--- begin STORED DATA ---

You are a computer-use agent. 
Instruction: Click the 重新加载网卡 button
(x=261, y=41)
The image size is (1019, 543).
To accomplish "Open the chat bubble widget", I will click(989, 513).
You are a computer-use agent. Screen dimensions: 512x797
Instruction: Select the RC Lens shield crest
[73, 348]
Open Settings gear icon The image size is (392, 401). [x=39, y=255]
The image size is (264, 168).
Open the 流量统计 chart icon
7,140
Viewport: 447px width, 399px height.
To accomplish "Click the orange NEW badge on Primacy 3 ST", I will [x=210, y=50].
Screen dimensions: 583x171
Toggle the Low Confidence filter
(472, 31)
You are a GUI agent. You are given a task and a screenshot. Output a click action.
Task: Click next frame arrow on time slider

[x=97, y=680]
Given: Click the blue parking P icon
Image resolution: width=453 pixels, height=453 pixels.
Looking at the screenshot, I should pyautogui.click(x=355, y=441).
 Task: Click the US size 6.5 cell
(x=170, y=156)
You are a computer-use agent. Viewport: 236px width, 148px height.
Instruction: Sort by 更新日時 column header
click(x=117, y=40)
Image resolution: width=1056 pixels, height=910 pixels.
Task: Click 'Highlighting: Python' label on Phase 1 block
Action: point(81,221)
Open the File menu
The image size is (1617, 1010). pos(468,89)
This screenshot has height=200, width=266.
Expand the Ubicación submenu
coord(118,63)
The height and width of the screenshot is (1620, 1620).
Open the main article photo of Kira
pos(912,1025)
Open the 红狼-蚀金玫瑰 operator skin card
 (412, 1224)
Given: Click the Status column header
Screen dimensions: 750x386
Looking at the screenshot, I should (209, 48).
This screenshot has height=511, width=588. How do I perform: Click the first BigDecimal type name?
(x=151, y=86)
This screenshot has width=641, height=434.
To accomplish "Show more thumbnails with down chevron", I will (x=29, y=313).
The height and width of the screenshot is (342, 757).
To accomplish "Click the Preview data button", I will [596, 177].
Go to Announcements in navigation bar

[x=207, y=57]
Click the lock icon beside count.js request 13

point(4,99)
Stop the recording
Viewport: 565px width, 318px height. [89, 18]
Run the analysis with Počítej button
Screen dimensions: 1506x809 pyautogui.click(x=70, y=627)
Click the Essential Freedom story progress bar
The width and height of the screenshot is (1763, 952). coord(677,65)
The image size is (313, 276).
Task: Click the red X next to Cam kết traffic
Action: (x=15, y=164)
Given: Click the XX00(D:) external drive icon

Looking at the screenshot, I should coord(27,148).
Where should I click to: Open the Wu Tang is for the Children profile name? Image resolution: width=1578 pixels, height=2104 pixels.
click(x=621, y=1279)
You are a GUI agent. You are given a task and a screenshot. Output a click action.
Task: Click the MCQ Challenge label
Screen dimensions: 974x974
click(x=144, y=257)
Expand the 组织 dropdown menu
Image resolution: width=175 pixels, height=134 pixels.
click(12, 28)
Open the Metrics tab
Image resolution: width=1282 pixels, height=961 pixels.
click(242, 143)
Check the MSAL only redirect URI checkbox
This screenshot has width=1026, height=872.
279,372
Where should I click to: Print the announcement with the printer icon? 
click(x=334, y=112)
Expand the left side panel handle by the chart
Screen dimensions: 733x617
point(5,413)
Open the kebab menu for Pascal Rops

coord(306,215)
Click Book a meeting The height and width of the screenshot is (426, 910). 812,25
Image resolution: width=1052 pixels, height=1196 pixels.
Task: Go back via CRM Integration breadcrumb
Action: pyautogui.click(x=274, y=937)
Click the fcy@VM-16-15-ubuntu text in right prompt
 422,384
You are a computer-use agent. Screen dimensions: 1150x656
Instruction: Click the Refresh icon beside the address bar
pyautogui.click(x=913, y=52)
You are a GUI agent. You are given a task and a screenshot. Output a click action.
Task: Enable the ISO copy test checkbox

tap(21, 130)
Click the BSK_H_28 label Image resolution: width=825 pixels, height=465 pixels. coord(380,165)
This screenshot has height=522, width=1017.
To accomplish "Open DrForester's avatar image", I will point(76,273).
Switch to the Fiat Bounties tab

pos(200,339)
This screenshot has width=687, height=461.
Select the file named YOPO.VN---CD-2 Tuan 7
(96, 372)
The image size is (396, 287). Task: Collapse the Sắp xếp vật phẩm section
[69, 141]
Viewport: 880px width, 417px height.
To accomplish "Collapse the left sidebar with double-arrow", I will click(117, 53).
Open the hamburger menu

--- end STORED DATA ---

_TO DO_.
Count the lines in the items above that contain the string "icon", matching case exactly, and reply with only that number.

_RESULT BELOW_.
7